### INFORMATION PROVIDED
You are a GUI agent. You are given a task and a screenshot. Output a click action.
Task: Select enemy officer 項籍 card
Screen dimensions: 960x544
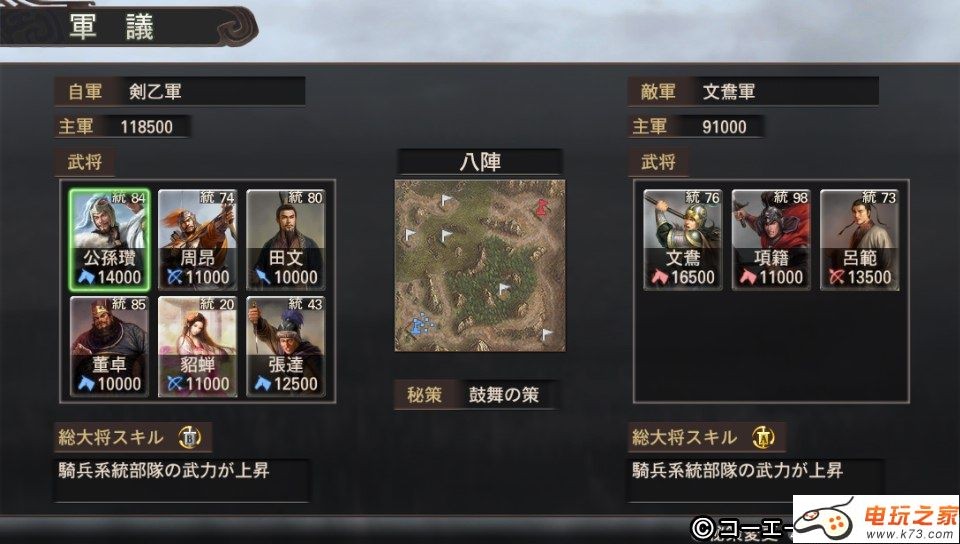coord(771,239)
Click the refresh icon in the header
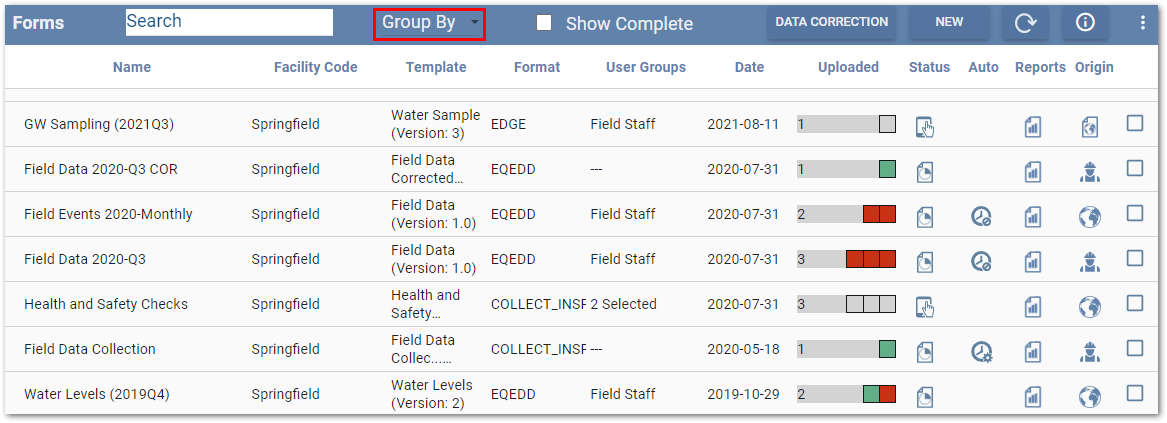This screenshot has width=1167, height=423. coord(1025,23)
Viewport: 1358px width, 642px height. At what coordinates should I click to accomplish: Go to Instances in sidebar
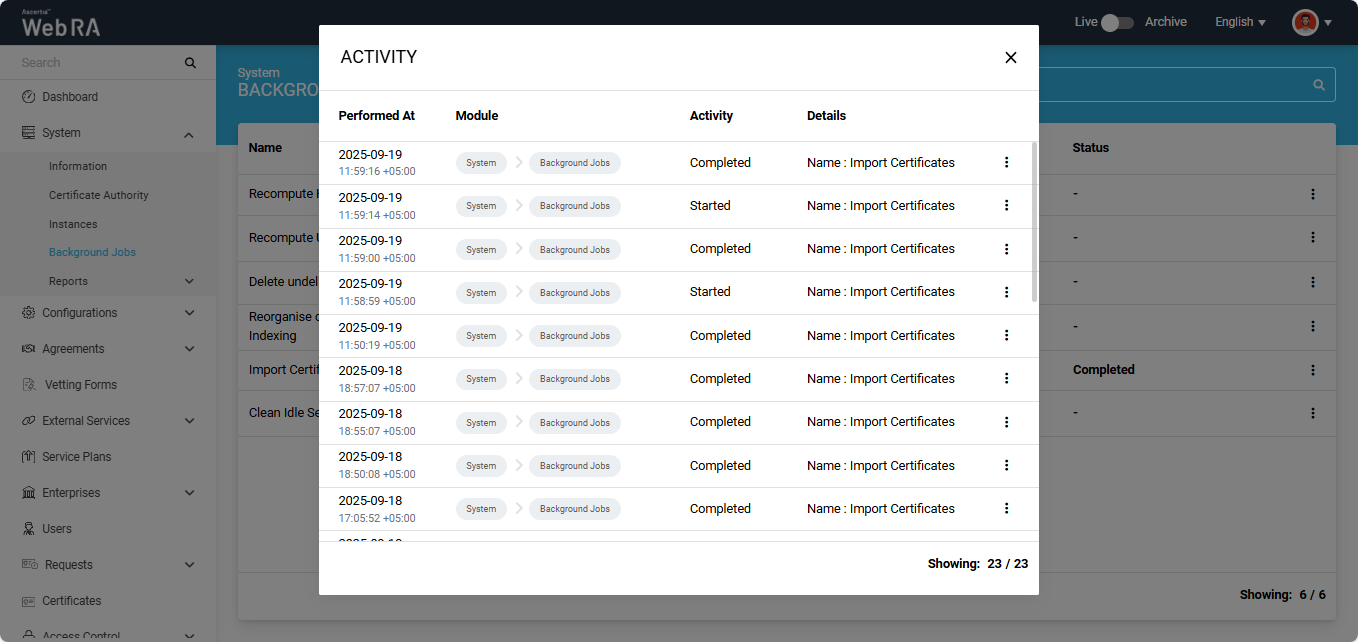click(x=73, y=224)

### TASK OBJECTIVE
An exact copy of the lines from the line containing "Screen dimensions: 960x544" through the final line of the listing, without pictures, is the expected result.

### RESULT BELOW
Screen dimensions: 960x544
coord(771,239)
Click the refresh icon in the header
This screenshot has width=1167, height=423. coord(1025,23)
Viewport: 1358px width, 642px height. At what coordinates should I click to accomplish: Go to Instances in sidebar
click(x=73, y=224)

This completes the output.